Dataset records
⁂

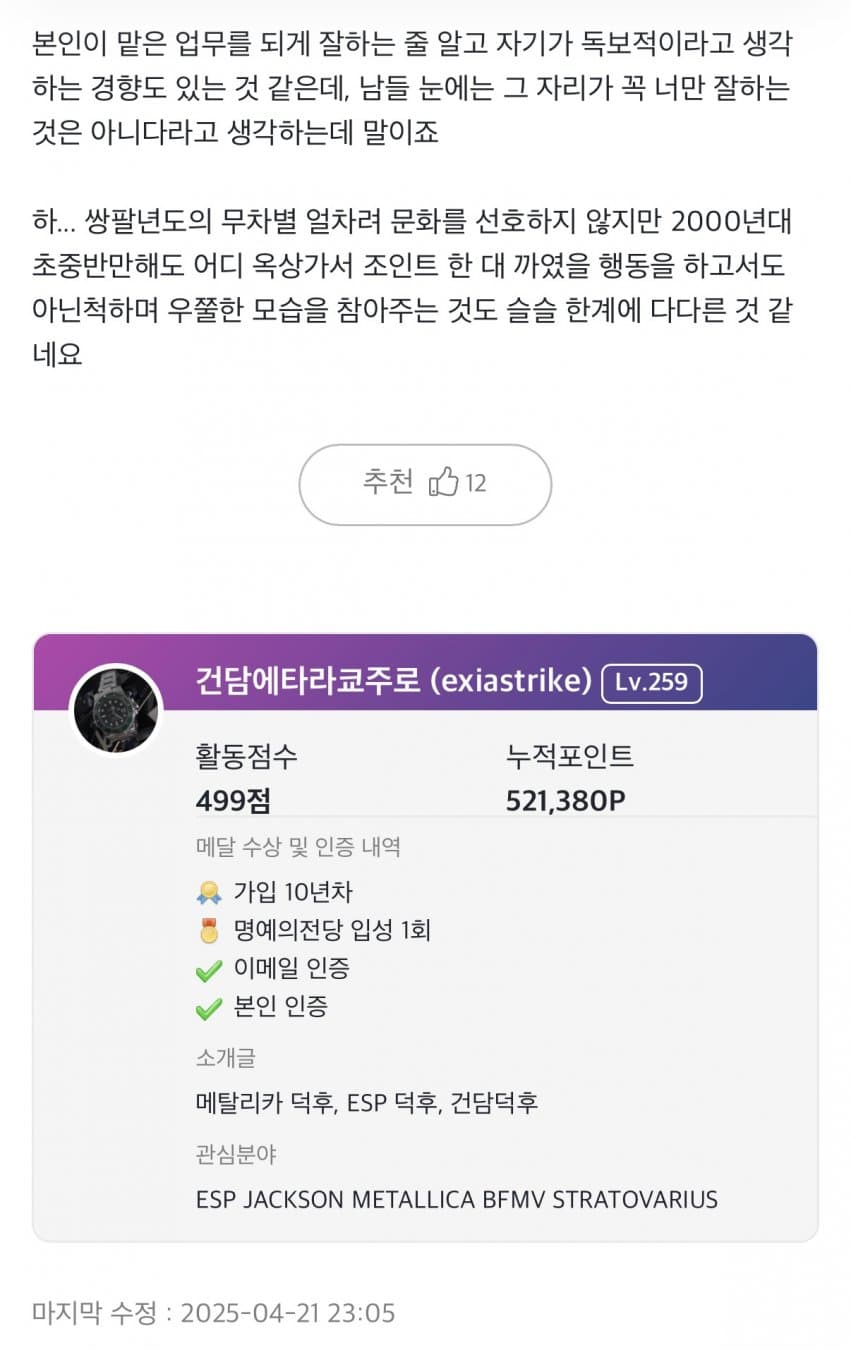This screenshot has height=1350, width=850.
Task: Click the 499점 activity score value
Action: tap(233, 800)
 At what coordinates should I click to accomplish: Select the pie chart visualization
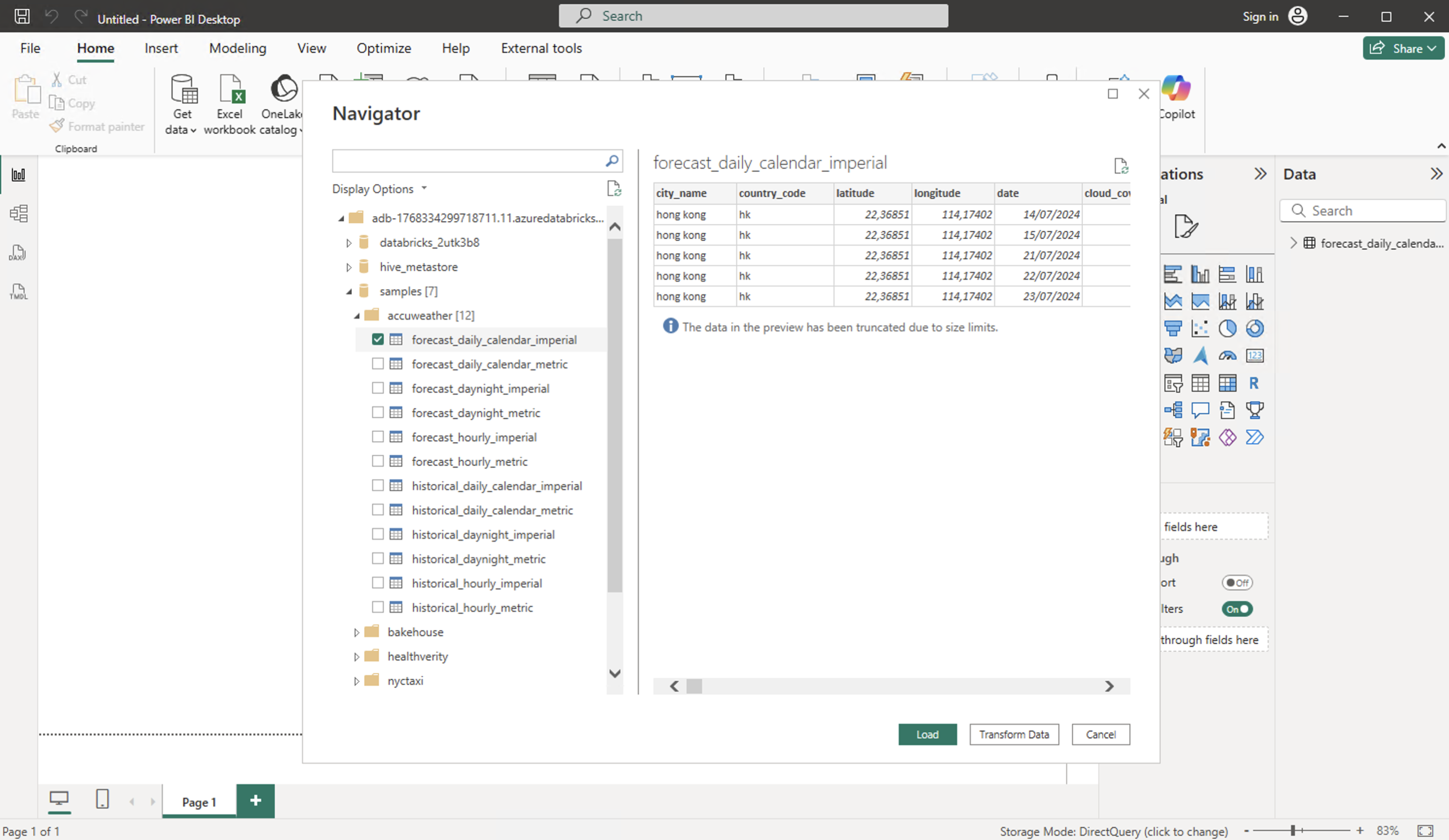[1227, 328]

⁂

▶ _What you have to do_: Update the material above so that "pie chart" reads "bar chart", leaving everything else unchanged. Leave the pictures out of your answer.

▶ _Exercise solution_:
This screenshot has height=1350, width=850.
Task: Click the 499점 activity score value
Action: tap(233, 800)
 At what coordinates should I click to accomplish: Select the bar chart visualization
[1227, 328]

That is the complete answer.